MijnWijnPlein selects delicious fine wines from local winemakers from Burgundy in combination with delicious recipes.

The Bourgogne winegrowing region has some major assets. Its geology is rich and complex, and allows the vines to draw all the nourishment they need to produce exceptional wines. The climate, which favors vine growth, also plays a key role. Another key factor is the work of the winegrowers who labor year-round to shape wines that are ever-more delicate.

Pinot Noir and Chardonnay: the Bourgogne region’s two noble and very old grape varietals are by far in the majority. Chardonnay accounted for 51% of the vines and Pinot Noir 39.5%. Aligoté accounted for 6% and Gamay 2.5% respectively. Gamey was exterminated by the Duke of Burgundy in the Middle Ages. Because the Mâconnais did not belong to the Duchy then the Gamay remained here.

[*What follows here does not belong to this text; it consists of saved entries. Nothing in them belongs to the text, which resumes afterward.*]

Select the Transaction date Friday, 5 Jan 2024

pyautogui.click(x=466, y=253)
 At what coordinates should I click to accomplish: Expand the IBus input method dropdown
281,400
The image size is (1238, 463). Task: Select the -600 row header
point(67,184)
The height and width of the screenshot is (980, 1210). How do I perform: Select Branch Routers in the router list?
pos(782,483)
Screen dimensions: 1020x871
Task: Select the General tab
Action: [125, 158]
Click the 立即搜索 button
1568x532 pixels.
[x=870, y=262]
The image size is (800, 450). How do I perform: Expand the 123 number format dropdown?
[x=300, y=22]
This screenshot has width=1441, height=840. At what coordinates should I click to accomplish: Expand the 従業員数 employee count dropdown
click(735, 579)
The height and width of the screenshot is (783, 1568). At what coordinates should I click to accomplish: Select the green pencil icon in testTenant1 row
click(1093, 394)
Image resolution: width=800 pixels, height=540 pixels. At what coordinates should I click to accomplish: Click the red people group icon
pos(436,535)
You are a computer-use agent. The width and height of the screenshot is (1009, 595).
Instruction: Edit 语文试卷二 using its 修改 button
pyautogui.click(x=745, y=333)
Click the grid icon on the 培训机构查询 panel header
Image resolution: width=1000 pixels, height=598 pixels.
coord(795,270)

Between Auxerre and the Mâcon region, with an area of only 28,715 hectares, Bourgogne produces 84 Appellations. These wines are made by winemakers five different wine-producing areas, each with strongly distinctive characters.
Chablis
great dry white wines with a mineral accent.

The Côte de Nuits
mainly produce red wines. As such, this winegrowing region is a paradise for Pinot Noir.

Côte de Beaune
some world-renowned appellations. Come and discover these characterful red and white wines like Volnay, Meursault Premier Cru or Montrachet, one of the most famous Grands Crus in the world.

Côte Chalonnaise
ruby red wines and delicate whites made from Pinot Noir, Chardonnay or Aligoté.

Mâconnais
The Mâconnais is a winegrowing region with a southern accent where rolling landscapes are alternated with monumental cliffs. In this wonderful environment, where the Chardonnay grape reigns supreme and where patches of Gamay can be found, you will taste some powerful white wines that are rich in aromas, not to mention some delectable reds.

Around 250 million years ago, an emerald lagoon covered what is now the Bourgogne winegrowing region. As a result, the subsoil contains marine marl and limestone deposits. The roots of the vines go deep into this unique geological legacy, drawing from it the finesse, depth and minerality that are so characteristic of Bourgogne appellations. The northernmost part of the Bourgogne winegrowing region sits on a stony, clay-limestone soil that dates from the Jurassic period. The Chablis region is unique for its soil rich in minerals and marine minerals where the Chardonnay grape flourishes. 

The Côte de Nuits, Côte de Beaune and Côte Chalonnaise. These three winegrowing areas share a similar geological base that dates back to the Jurassic era. Several million years ago, geological shifts on the earth’s crust created the Alps mountain range and made the Bressan rift collapse, which led to the creation of a unique landscape with outcrops of different layers. These layers of rock are the legacy of different eras and are at the origin of the unrivalled wines of the Bourgogne region. The subsoil of the Côte de Nuits, the Côte de Beaune and the Côte Chalonnaise is a series of folded geological layers that have been deformed and broken up over millennia. They feed into the sumptuousness, complexity and diversity of the great wines of Bourgogne.

Leaning towards the Saône, the hills of the Mâconnais form a succession of parallel blocks, interspersed by faults and limestone ridges. Overlooking the valley of the Grosne to the west, their jagged slopes look down over geological formations that are more than 150 million years old. The terroir here is rich in calcium and ideal for growing the white Chardonnay grape varietal. In the south, the subsoil is silica-rich marl with chert limestone (siliceous concretions), and crinoidal limestone with sandstone outcrops. This terrain is home to varietals for making white wines and the Gamay grape.